* REQUIRED WORK: Please repeat, from the entries that follow, the lines from the one containing "Given: Collapse the" through the one containing "Image resolution: width=697" exactly, adding nothing.

* DATA:

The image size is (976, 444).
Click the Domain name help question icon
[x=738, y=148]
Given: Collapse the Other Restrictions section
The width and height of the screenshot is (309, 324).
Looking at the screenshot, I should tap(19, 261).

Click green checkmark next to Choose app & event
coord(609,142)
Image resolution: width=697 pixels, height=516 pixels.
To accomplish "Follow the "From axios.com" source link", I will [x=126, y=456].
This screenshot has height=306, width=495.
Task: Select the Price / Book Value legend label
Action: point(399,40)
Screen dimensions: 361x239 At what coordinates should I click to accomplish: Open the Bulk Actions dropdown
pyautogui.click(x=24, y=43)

* SOLUTION TO THIS EXERCISE:
Given: Collapse the Other Restrictions section
The width and height of the screenshot is (309, 324).
Looking at the screenshot, I should tap(19, 261).

Click green checkmark next to Choose app & event
coord(609,142)
Image resolution: width=697 pixels, height=516 pixels.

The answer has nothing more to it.